Diskussion zur humanitären Lage in Gaza und der Debatte darüber

Nach dem Terrorangriff der Hamas auf Israel am 7. Oktober 2023 befinden sich immer noch über hundert israelische Geiseln in der Gewalt der Entführer. Und im Gazastreifen hat der bis jetzt anhaltende Krieg zu einer verheerenden humanitären Lage geführt. Deutschland, und die Grünen als Regierungspartei, standen und stehen vor schwierigen Aufgaben: Das Recht Israels auf Selbstverteidigung vor dem Terror der Hamas einerseits und die Verpflichtung zur Einhaltung von Menschenrechten und humanitärem Völkerrecht andererseits möglichst gut in Einklang zu bringen. Das Thema Israel-Gaza-Krieg ist bekanntlich komplex und emotional, oft geprägt von Schwarz-Weiß-Sichtweisen, und Auslöser für intensive Diskussionen, im öffentlichen wie auch im privaten Raum.

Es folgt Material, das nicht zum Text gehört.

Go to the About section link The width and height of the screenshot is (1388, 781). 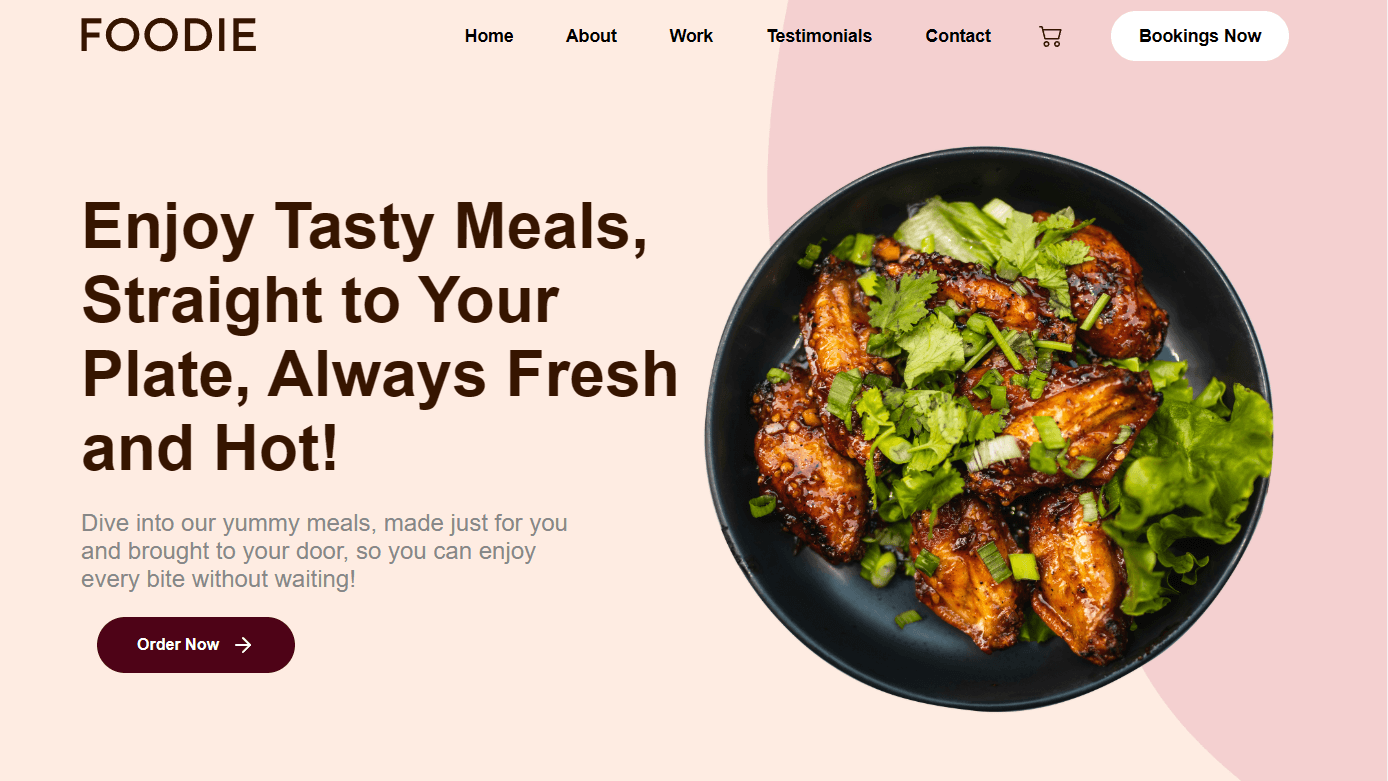tap(591, 36)
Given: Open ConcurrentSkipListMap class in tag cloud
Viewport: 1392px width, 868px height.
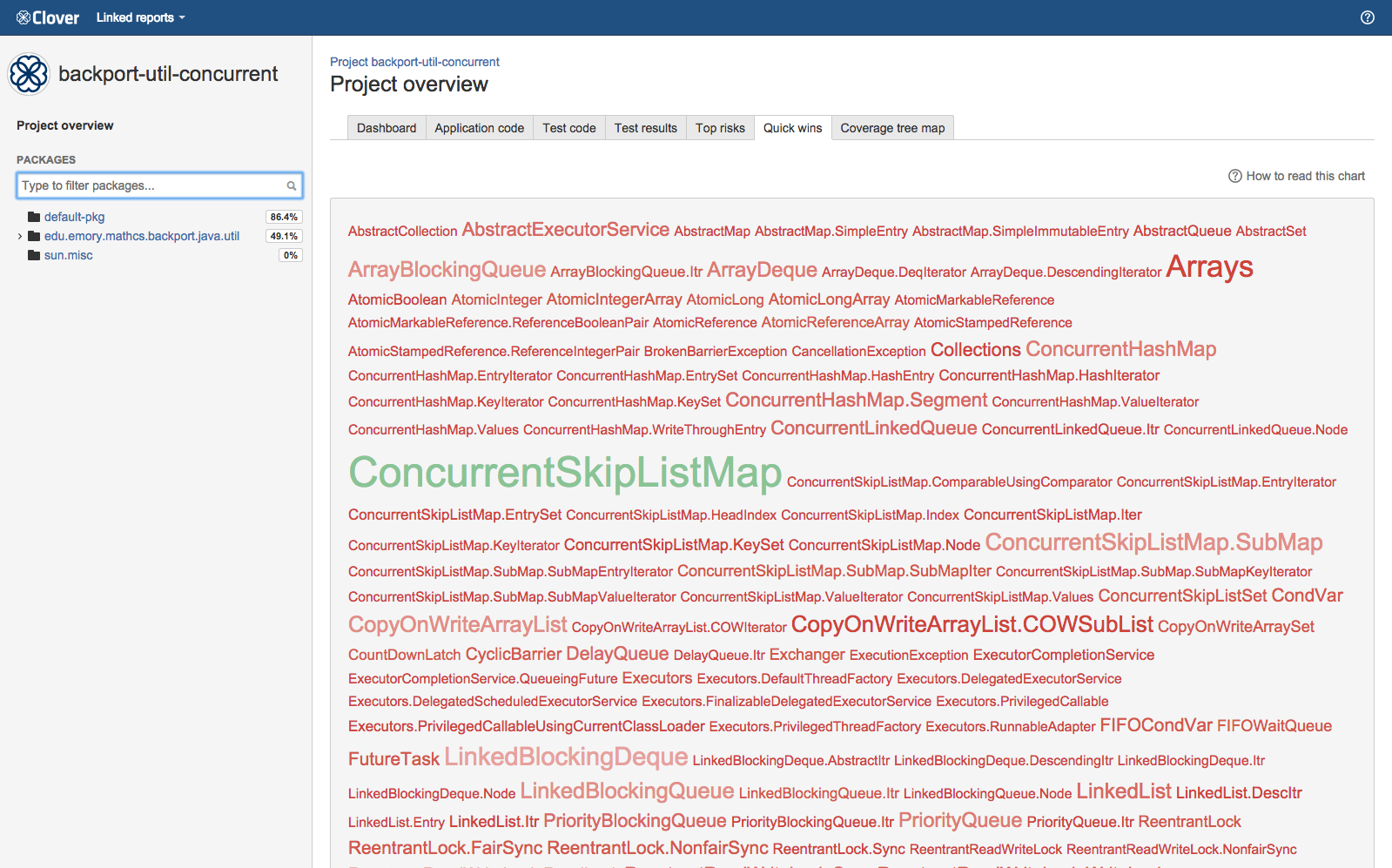Looking at the screenshot, I should 565,473.
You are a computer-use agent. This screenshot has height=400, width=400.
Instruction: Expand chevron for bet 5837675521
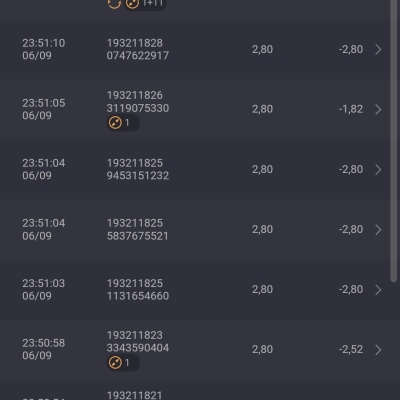pos(378,229)
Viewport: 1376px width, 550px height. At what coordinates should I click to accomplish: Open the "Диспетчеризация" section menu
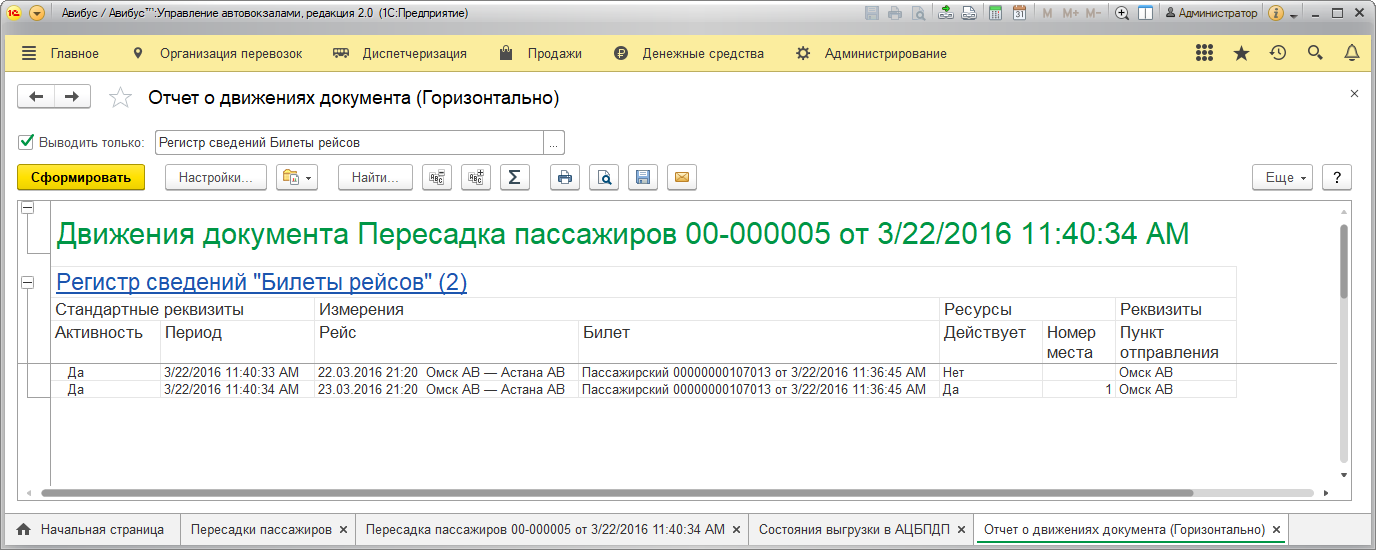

Wir laden ein zu einer grün-internen Veranstaltung, bei der wir diese Herausforderungen und Debatten sachlich aus verschiedenen Perspektiven mit zwei Experten aus den Reihen der sächsischen Grünen beleuchten. Die partei-interne Ausrichtung der Veranstaltung soll einen geschützten Raum bieten, um uns zum grünen Diskurs auszutauschen.

Kassem Taher Saleh, MdB und Stellv. Mitglied im Ausschuss für Menschenrechte und humanitäre Hilfe, wird uns einen Einblick in die Debatte im politischen Berlin geben. Als Interviewpartner eines vielbeachteten Beitrags in der taz hat er das Thema bereits aus einer kritischen Sichtweise analysiert.

Anselm Schelcher war viele Jahre in der Humanitären Hilfe mit Organisationen wie dem Internationalen Roten Kreuz und dem World Food Programme (WFP) im Nahen Osten und Afrika unterwegs, darunter auch in Israel und im Gazastreifen. Er wird die Wahrnehmung der deutschen Positionen in der internationalen Gemeinschaft und in den Vereinten Nationen beleuchten.